Setelah malam yang tak terlupakan itu, Dimas merasakan bahwa hidupnya telah berubah. Ia tidak hanya menjadi musisi, tetapi juga bagian dari komunitas yang saling mendukung. Semangat dan kebaikan yang mereka bagikan adalah koin-koin yang berkilau, mengingatkan setiap orang akan kekuatan persahabatan dan kolaborasi.

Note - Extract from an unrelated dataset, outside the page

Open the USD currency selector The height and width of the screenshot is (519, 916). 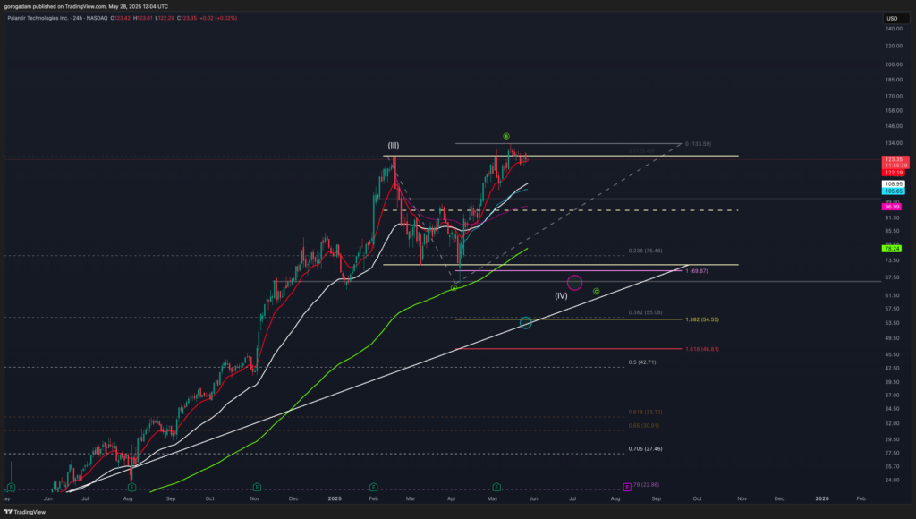click(892, 18)
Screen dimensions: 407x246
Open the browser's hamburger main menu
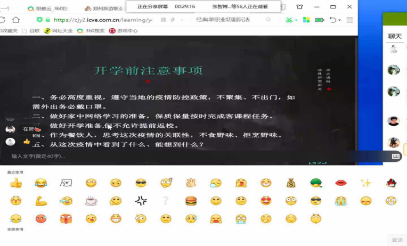coord(350,20)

Di malam yang penuh bintang itu, Dimas dan Rina mengakhiri malam dengan harapan yang lebih besar. Mereka tahu bahwa perjalanan mereka masih panjang, tetapi mereka siap untuk menapaki langkah-langkah baru. Koin-koin itu akan selalu ada di ujung jalan, mengingatkan mereka akan perjalanan yang luar biasa ini.

 

Jadi, di balik setiap koin yang kita temukan, ada cerita yang menunggu untuk diceritakan. Dimas dan Rina mungkin hanya dua orang di antara keramaian, tapi mereka berhasil menunjukkan bahwa impian bukan sekadar angan-angan, melainkan sesuatu yang bisa diraih dengan keberanian dan kerja keras.

Ketika musik mengalun dan koin-koin itu bersinar, ingatlah, setiap langkah kecil yang kita ambil bisa membawa kita ke tempat yang lebih besar. Siapa tahu, koin yang kamu temukan di ujung jalan bisa jadi awal dari petualangan hidup kamu sendiri. Jadi, jangan ragu buat terus melangkah, karena cerita kamu juga layak untuk ditulis!